Stored items:
# # # # #

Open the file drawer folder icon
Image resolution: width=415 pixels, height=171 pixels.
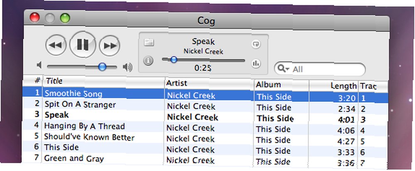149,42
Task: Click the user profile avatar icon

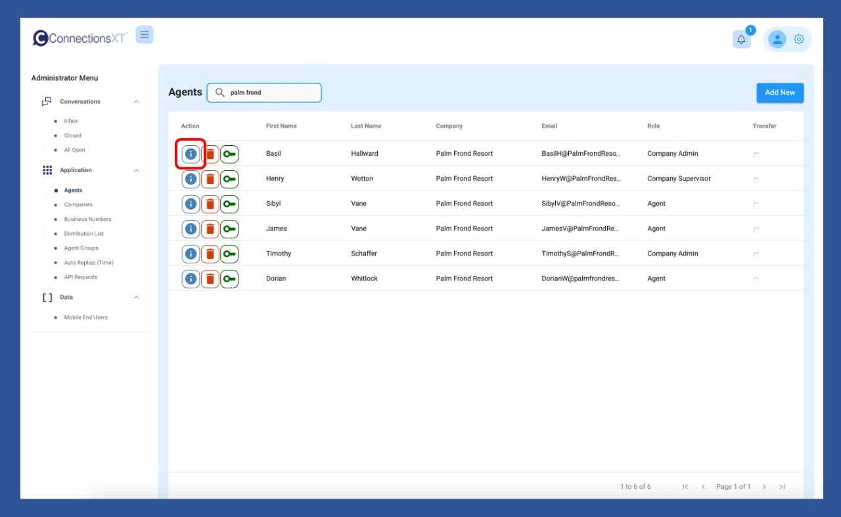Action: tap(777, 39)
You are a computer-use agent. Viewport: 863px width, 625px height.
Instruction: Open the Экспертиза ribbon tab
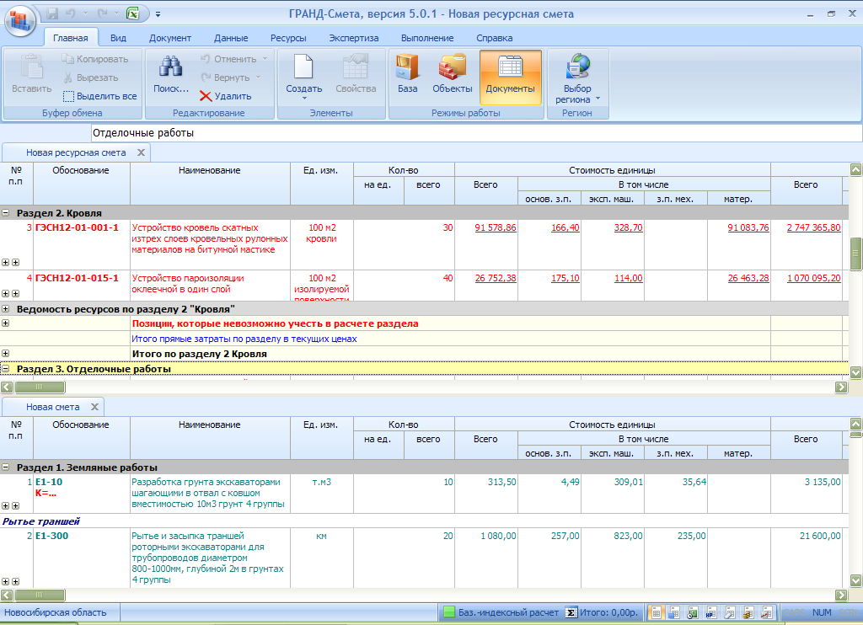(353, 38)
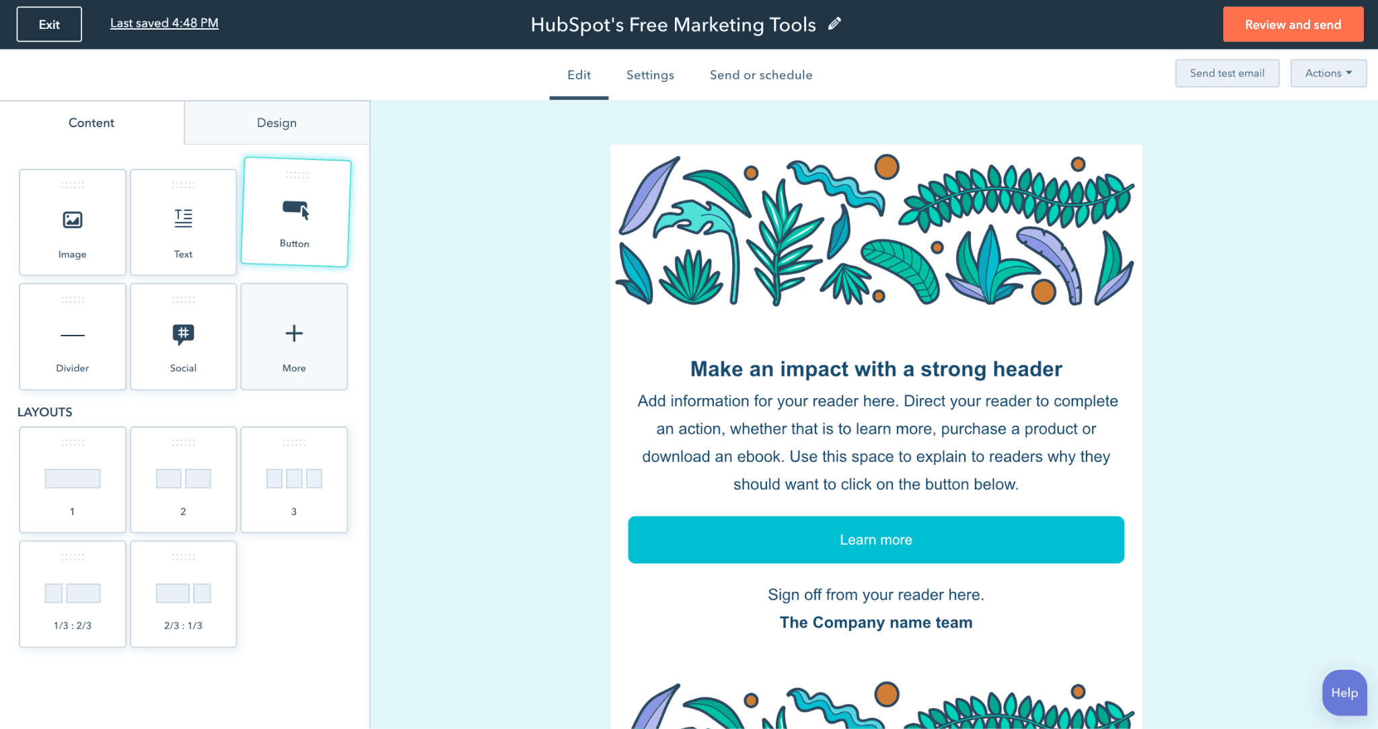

# # # # #

### TASK TO CARRY OUT
Repeat the entries faithfully. Any picture gets left out.

### ANSWER TO THE PROBLEM
Open the file drawer folder icon
Image resolution: width=415 pixels, height=171 pixels.
149,42
Task: Click the user profile avatar icon

Action: tap(777, 39)
You are a computer-use agent. Viewport: 863px width, 625px height.
Instruction: Open the Экспертиза ribbon tab
(353, 38)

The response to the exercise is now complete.